First, I plan to define competitors. Then, I plan to define exactly what the program scope is.
So the question is this, legally (in Ontario, Canada), how can we draft a contract that will make both parties happy? Do they really have any grounds to sue us if we take our program, make an essentially new program based on the platform of the old one, and sell to who ever?
I have this question quite a lot, the answer I usually come to is to have an escrow ... this means we place the source code with a third party (lawyer) every release or every 3 months.
If any of the "sunset" conditions are reached (like my company goes out of business, or the relationship breaks down) then the client gets the source code from the lawyer so that they can continue on "as they were" ... (they can't suddenly go into software development after bankrupting us in order to get it).
If they are your "only sales agent" then I would put in there a clause along the lines "we will grant you sole resale rights, in the Canadian/US markets, in X/Y/Z verticals (they name them) on the condition you make $X in sales per quarter and promote the product appropriately" this is your escape clause that if they don't fullfil their side of the bargin then your not stuck with a great technology that you can't do anything with.
If they actually want full ownership that is a different story and you raise the price accordingly.
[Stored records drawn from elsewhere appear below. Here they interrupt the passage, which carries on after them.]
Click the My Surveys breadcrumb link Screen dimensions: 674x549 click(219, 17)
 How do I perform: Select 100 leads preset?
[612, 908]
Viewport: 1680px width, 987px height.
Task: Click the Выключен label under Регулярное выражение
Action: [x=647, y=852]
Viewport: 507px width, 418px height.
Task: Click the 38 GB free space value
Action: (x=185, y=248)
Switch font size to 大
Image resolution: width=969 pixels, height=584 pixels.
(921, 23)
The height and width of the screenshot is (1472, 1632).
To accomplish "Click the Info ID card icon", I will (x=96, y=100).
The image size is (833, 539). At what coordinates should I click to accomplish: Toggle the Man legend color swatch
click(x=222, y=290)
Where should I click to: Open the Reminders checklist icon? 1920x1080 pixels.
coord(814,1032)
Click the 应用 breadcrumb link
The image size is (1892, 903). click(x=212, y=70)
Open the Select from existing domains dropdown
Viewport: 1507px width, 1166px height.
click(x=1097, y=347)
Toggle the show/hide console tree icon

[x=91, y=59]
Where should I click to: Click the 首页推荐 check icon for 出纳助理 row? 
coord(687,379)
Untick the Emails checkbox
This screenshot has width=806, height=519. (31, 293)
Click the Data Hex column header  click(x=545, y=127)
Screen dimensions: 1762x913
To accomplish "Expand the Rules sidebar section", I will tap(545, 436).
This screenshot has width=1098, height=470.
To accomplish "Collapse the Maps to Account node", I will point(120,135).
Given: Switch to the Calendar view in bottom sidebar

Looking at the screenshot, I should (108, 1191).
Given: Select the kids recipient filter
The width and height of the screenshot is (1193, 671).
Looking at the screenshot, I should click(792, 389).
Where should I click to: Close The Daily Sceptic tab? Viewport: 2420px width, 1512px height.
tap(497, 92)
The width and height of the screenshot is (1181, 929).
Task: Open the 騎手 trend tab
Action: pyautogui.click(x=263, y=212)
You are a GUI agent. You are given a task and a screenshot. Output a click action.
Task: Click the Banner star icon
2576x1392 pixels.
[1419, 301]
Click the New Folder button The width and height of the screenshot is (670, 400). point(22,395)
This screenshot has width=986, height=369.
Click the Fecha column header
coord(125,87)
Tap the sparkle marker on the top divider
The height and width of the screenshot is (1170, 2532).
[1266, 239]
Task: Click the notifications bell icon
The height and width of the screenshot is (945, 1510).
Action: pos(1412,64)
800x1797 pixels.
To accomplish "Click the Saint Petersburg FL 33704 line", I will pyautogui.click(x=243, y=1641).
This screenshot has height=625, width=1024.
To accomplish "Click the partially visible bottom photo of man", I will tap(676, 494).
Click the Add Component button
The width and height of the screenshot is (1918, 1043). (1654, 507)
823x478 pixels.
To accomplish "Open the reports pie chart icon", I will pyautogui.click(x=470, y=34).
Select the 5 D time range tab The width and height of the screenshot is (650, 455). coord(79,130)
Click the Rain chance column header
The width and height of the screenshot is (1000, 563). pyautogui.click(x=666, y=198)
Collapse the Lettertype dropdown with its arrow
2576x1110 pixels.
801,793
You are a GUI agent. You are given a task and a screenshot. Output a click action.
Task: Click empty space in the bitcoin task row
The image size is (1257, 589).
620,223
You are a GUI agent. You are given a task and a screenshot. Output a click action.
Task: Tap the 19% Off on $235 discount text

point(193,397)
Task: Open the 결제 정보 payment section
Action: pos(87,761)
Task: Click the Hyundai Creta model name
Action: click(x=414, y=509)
They usually rethink their opening position at this point and aim for something more realistic, sometimes they still want to own it all and pay for the privilege ... which can also work very well for you.
NOTE: the above is a guideline, the specifics are many more pages of legalese written by a lawyer. Use the answers here as the starting point to work out what you actually want to acheive with the client.
I typically take the approach of sitting in a room with the clients first, drafting your "in principal" document using a standard agreement of the web as your guideline for the discussion points ... then take it to a lawyer to finish off.
I have a good relationship with my Lawyer so I usually let him know I'm going in and make sure he is on standby if I have specific questions throughout the process. I also make sure there are 2-3 meetings with the client to cover it all off, knowing we can go back to qualify with our respective sides throughout so people are a little more relaxed and calm about it.
Good luck and find a good IP lawyer before you start.